The constitutional changes made in 2015 were vastly different from 2005. They radically changed Armenia’s system of government, making it a parliamentary republic where the president holds a largely ceremonial role and the prime minister, elected by parliament, holds executive power instead.

The changes were first announced in April 2014, when then-President Serzh Sargsyan also pledged that he would not stay in power. “I believe that one person must not aspire to the reins of power in Armenia for more than twice in a lifetime,” he stated. However, his allies did not rule out that possibility and the opposition accused him of changing the country’s fundamental law to stay in power after two presidential terms. In 2018, when Pashinyan was still an opposition parliament member, he criticized the 2015 constitutional amendments, calling them “a suit tailored to fit Serzh Sargsyan.”

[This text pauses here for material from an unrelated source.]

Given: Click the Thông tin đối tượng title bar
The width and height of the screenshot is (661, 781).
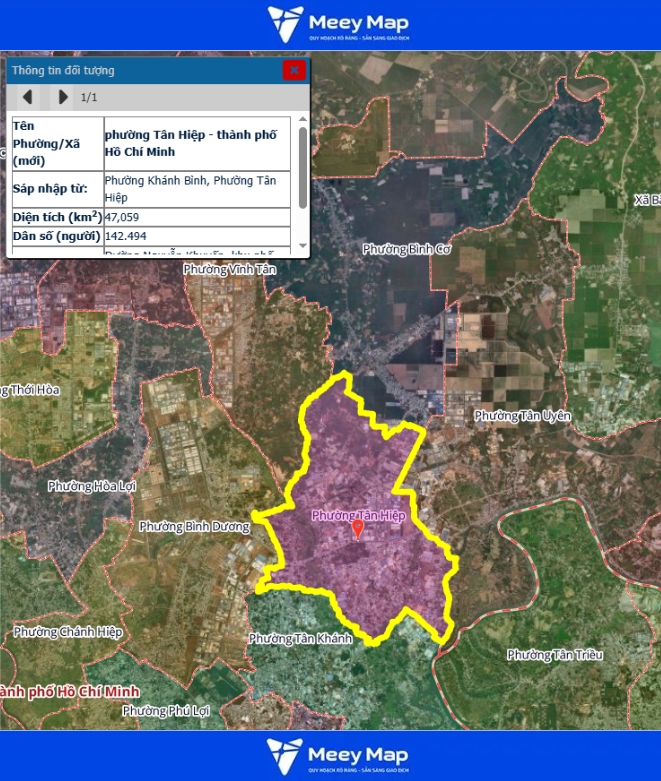Looking at the screenshot, I should pos(140,70).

The presidential commission formally proposed a parliamentary republic to address the overcentralized government system and finalized the text in August 2015. It was approved two months later with the ruling Republican Party, tycoon Gagik Tsarukyan’s Prosperous Armenia, and the Armenian Revolutionary Federation (ARF, Dashnaktsutyun) backing the changes, while Levon Ter-Petrosyan’s Armenian National Congress, Raffi Hovannisian’s Heritage and Artur Baghdasaryan’s Orinats Yerkir opposing. The amendments were approved by the Council of Europe’s Venice Commission after changes were made to the provision on second round of elections if no stable parliamentary majority is formed as a result of the election or through forming of a coalition. The revised version stipulates that a run-off vote “may” take place.

Sargsyan’s constitutional changes were also criticized and opposed by former President Robert Kocharyan and former Foreign Minister Vartan Oskanian. The “No” campaign was spearheaded by Ter-Petrosyan’s ANC and Hovannisian’s Heritage and allied parties and civic groups.

Referendum

The referendum, which took place on December 6, 2015 officially saw a 50.7% turnout with the “Yes” vote at 66.2% and the “No” vote at 33.8%. It was approved by passing the threshold of one-quarter of eligible voters. The “Yes” vote was defeated only in Yerevan’s Kentron district, and Armenia’s second and third largest cities, Gyumri and Vanadzor.

The official referendum results starkly diverged from pre-election polling, which had indicated 35% in favor of the new constitution and 32% opposed. Analysis of electoral participation suggested that genuine support for the constitutional changes was substantially lower, ranging between 15% and 40%.

Both domestic and international election observers delivered critiques of the voting process. Armenian civic monitoring organizations immediately leveled serious allegations of electoral fraud, documenting systematic irregularities including ballot box stuffing, ballot theft and miscounting, multiple voting, and the intimidation of electoral observers by government officials and their supporters. Their final report unequivocally stated that the results “do not reflect the will of the citizens of Armenia.”

The small group of OSCE experts from its Office for Democratic Institutions and Human Rights (ODIHR) stated that there were “serious problems” with vote counts. The U.S. Embassy expressed concern about the “credible allegations of electoral irregularities reported by both non-partisan observers as well as Armenian political parties.” Former President Kocharyan also accused Sargsyan’s government of widespread fraud.

The changes of the 2015 Constitution went into effect after the 2017 parliamentary elections, where the ruling Republican Party easily won a majority in likewise controversial elections. In April 2018, Sargsyan broke his own pledge, accepting nomination by his Republican Party and its junior coalition partner ARF for prime minister, triggering protests led by Nikol Pashinyan that culminated in the Velvet Revolution.